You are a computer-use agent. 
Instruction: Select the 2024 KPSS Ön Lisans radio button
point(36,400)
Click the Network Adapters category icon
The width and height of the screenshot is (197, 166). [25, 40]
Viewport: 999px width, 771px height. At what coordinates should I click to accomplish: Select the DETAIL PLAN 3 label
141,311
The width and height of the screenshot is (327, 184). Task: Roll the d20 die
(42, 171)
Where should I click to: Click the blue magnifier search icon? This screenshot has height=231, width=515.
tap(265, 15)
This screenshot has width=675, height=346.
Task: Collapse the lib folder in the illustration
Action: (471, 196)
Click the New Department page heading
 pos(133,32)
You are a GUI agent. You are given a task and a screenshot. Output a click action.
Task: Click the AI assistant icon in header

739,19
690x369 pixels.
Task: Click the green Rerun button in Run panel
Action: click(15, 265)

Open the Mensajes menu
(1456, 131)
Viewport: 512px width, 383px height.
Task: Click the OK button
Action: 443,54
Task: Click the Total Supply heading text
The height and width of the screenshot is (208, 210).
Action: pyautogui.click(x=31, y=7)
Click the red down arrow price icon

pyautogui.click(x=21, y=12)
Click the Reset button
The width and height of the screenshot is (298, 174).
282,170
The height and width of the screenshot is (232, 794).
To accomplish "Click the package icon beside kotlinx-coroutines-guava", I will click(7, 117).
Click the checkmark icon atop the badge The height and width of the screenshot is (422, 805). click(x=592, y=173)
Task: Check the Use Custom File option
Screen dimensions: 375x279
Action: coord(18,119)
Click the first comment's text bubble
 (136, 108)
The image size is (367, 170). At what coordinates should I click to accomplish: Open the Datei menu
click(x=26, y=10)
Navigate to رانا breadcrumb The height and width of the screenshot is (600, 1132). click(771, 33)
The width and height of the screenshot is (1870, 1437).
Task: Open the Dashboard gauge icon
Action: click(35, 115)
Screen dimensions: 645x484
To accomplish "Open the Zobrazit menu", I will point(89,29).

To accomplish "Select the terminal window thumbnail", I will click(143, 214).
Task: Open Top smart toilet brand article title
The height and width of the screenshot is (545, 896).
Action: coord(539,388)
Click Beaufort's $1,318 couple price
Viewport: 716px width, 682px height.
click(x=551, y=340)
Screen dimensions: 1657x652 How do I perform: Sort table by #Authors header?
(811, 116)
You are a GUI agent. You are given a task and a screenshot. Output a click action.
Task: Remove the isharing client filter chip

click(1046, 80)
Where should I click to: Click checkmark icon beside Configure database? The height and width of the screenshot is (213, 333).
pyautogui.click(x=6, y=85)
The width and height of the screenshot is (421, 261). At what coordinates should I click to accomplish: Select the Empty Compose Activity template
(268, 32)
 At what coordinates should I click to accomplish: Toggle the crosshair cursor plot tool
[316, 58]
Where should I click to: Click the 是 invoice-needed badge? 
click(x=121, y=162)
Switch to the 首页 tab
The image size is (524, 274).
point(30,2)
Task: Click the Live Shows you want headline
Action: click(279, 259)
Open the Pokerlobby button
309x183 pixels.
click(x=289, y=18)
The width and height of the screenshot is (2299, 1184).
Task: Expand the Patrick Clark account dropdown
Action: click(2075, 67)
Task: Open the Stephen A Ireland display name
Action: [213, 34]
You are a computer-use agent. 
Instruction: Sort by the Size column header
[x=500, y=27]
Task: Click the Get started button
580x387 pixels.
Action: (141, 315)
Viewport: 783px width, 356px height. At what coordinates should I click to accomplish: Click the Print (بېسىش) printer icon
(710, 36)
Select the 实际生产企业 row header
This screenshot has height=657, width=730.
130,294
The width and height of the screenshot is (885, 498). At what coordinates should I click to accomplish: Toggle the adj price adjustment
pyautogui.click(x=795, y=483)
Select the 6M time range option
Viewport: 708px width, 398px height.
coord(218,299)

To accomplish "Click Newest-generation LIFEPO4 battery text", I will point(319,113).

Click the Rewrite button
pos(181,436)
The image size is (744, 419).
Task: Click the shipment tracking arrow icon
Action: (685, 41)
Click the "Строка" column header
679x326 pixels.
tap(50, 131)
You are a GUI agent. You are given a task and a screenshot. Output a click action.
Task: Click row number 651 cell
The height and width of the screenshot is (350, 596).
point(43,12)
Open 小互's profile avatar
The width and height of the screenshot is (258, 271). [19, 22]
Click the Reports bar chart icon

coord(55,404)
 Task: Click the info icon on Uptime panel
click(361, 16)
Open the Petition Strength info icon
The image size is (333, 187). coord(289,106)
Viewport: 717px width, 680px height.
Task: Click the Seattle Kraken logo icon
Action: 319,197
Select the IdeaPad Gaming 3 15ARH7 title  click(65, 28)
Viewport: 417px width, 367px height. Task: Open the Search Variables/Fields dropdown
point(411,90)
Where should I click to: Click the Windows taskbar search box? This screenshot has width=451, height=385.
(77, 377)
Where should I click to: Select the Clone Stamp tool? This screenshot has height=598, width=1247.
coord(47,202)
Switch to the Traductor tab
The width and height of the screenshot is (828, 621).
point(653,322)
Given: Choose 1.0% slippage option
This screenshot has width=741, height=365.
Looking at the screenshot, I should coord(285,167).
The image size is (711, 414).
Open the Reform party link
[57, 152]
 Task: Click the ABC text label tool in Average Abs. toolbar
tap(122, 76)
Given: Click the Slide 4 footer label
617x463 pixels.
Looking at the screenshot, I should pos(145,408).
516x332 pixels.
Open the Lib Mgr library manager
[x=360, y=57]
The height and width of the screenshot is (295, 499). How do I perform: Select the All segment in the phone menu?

**********

[Do this]
Please copy the listing lines verbatim, from the line with "Viewport: 417px width, 367px" up to and including the line with "[x=360, y=57]".

[Written solution]
Viewport: 417px width, 367px height. Task: Open the Search Variables/Fields dropdown
point(411,90)
Where should I click to: Click the Windows taskbar search box? This screenshot has width=451, height=385.
(77, 377)
Where should I click to: Select the Clone Stamp tool? This screenshot has height=598, width=1247.
coord(47,202)
Switch to the Traductor tab
The width and height of the screenshot is (828, 621).
point(653,322)
Given: Choose 1.0% slippage option
This screenshot has width=741, height=365.
Looking at the screenshot, I should coord(285,167).
The image size is (711, 414).
Open the Reform party link
[57, 152]
 Task: Click the ABC text label tool in Average Abs. toolbar
tap(122, 76)
Given: Click the Slide 4 footer label
617x463 pixels.
Looking at the screenshot, I should pos(145,408).
516x332 pixels.
Open the Lib Mgr library manager
[x=360, y=57]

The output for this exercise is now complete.